The mind gives us mastery over our lives far more than people recognize. It’s become unrespectable to make such claims for the mind, because the fashion is to give all credit to the brain. In the first part of this post we argued that the mind, although invisible, is the true creator of reality, including the brain’s reality.
Let’s see how far this bold statement can take us.
There’s no doubt that you possess hidden powers. You have mastered levels of Nature you aren’t aware of. When you reach for a piece of chocolate, your desire is carried out by your arm automatically. Yet away from your awareness, the motor cortex in your brain sent electro-chemical signals to your arm muscles.
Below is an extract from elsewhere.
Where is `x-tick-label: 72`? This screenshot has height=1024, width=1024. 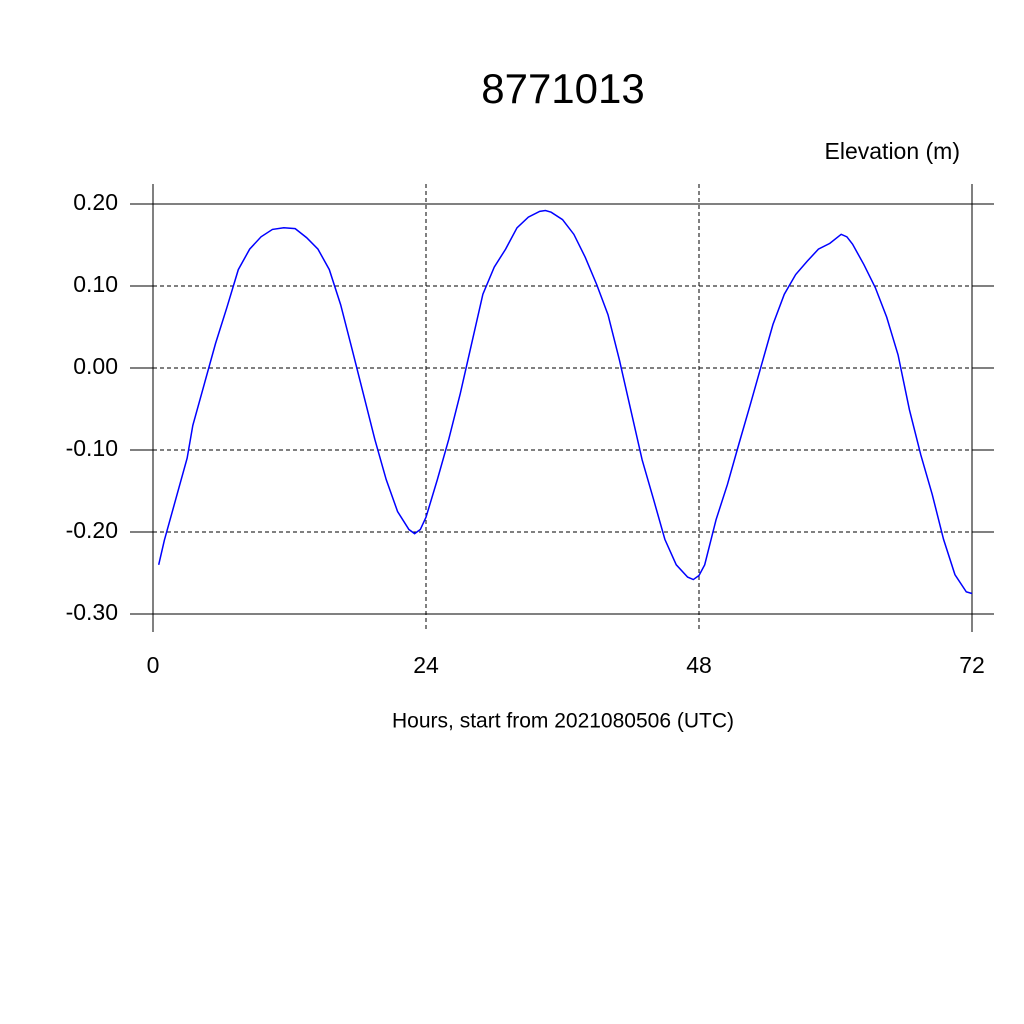 x-tick-label: 72 is located at coordinates (972, 665).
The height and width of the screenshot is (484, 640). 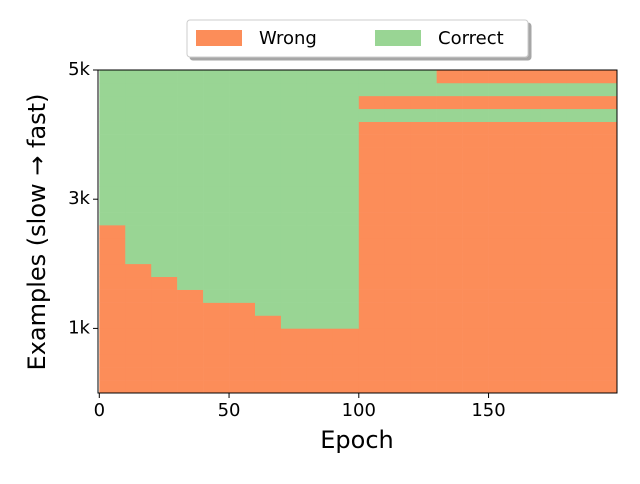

You aren’t aware of this level of Nature, but it obeys you nonetheless.
Going to a inner level, brain and muscle cannot do anything without thousands of chemical reactions taking place in every cell each second. These also obey your command to reach for a piece of chocolate. Since cells operate by creating new proteins and enzymes, we can say that you literally create whatever is needed to carry out your desires. There is no gap between what you want and what your body does. (When there is a gap, some disorder or disease process has created damage in the chain of command.) The quantum world, where atoms interact to form the building blocks of life, is open to consciousness.
Once we get to this ultra-subtle level of nature, more is coming into being than just particles and waves, although that is primarily what quantum physics studies. Time and space also come into being. Are they under the mind’s command, also? We speak casually about people who rewrite the past to suit themselves. What if that is literally true?
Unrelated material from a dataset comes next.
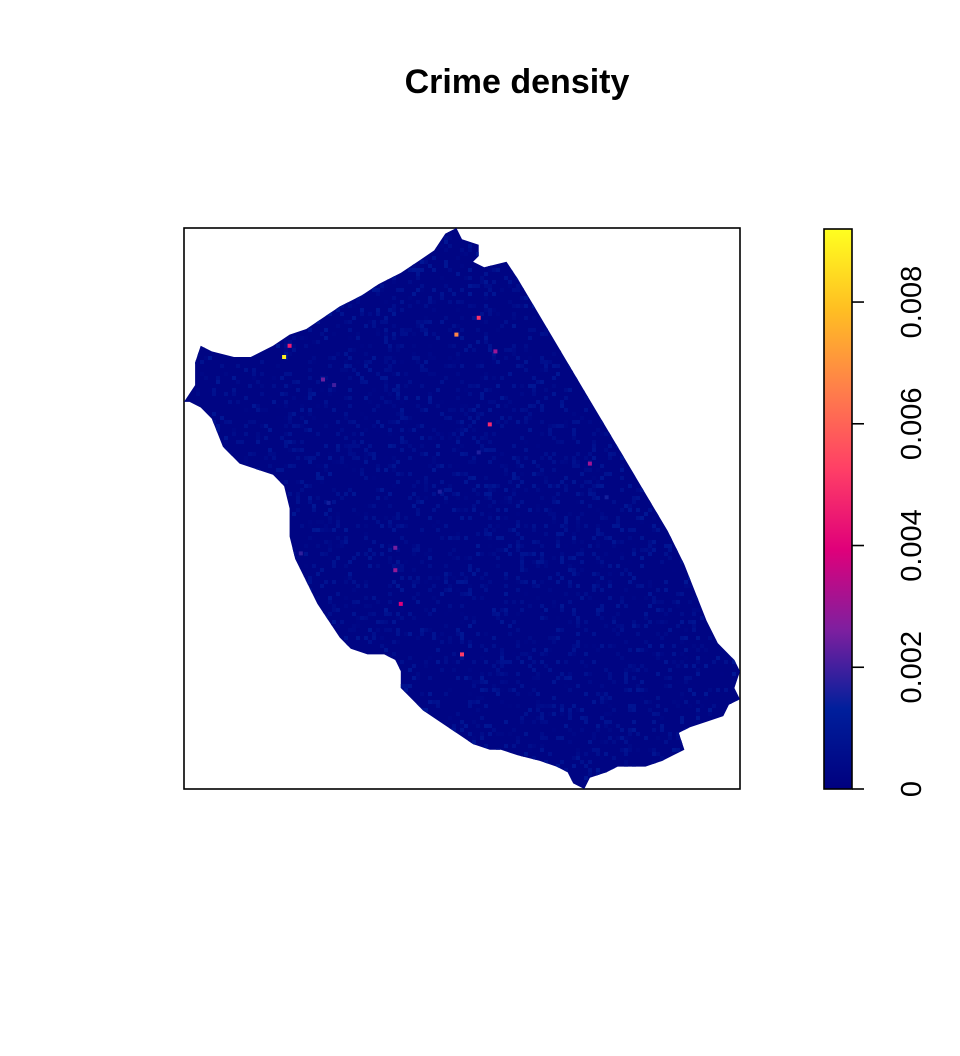 The height and width of the screenshot is (1056, 960). Describe the element at coordinates (446, 486) in the screenshot. I see `density-hotspots` at that location.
In the laboratory, isolated experiments have shown that photons can travel from point A to point B without crossing the space in between: this is a rudimentary form of teleportation. In the same vein, when an observer performs the classic experiment that determines whether light will act as a wave or a particle (we discussed this in Part 1 of this post), the so-called observer effect can be delayed. A beam of light can wait until a second observer, using a second piece of equipment, makes a later observation. Then and only then does it “decide” to be a wave or particle.
Without going into complications, what is happening is a rudimentary way of changing the past. By delaying what will be observed, an action in the future is able to change an action in the past. History is literally rewritten. Of course, in both these cases, whether we are talking about teleportation or changing the past, the experiments are isolated and very tiny. Yet speculative thinking carries us to exciting possibilities.
In science fiction time travel is common, but in real life it supposedly can’t exist. Why not? Because time travel runs into paradoxes. Here’s a familiar one: if you travel back in time and kill your grandfather, you wouldn’t be born. Since you were never born, you can’t travel back in time to kill anybody, thereby negating your ability to not be born. A paradox. But in the rich spiritual tradition of India, there’s a way out. One could rise to a level of consciousness that escapes the limitations of time. This so-called state of enlightenment exists in everyone, potentially. If any person is able to master time, by implication there must be a way to explain how it works.
The observer effect gives us a clue. Simply by looking at light in the laboratory, and doing nothing else, an observer can determine whether the light is a wave or particle. There’s nothing special about light being shone in a lab. Ordinary light is affected by the observer effect. In fact, everything you are looking at right now depends upon you to exist.
This includes not just objects and events but time itself. Time didn’t create you; you created time. Other sentient beings would perceive time in totally different ways. Why, then, do two people agree when they look at their watches? Because as life forms, we are set up to repeat the perceptions of our ancestors. Our brains are the depository of all the realities that have been experienced over two billion years. DNA makes us who we are, in terms of brain activity. However, our every action alters DNA at the same time.
IN this case, we cannot tell the dancer from the dance, to paraphrase the poet W. B. Yeats. His famous line even implies the observer effect: “O brightening glance, how can we know the dancer from the dance?” Sitting here in the present, you and I aren’t aware of being the masters of time, but if we knew our consciousness deeply enough, we would see it. After all, before the advent of microscopes, no one would have believe that thinking “I want some chocolate” depends upon mastery of quantum reactions.
The latest Nobel Prize in physics was given for the basic discovery of how photons can carry information through fiber optic cables. That represents the state of current knowledge. The late Herms Romijn, a brilliant Dutch neurologist, surmised that photons also carry consciousness. They interface everyday reality with the quantum world and beyond to the realm of intelligence, information, and awareness.
You aren’t aware that you create the scent of a rose by smelling it, or that what you decide today can alter something you did yesterday. None of us were raised to think that way. But as speculative thinkers, backed up by thousands of years of spiritual insight and the most current experimental evidence, we believe that thinking can be changed. It must. As long as we remain prisoners of materialism, destined to obey random events and subatomic interactions over which we have no power, the true nature of mind will be distorted. More importantly, we will postpone the day when we can master every level of Nature through no more than the wisp of a thought and the power of an intention.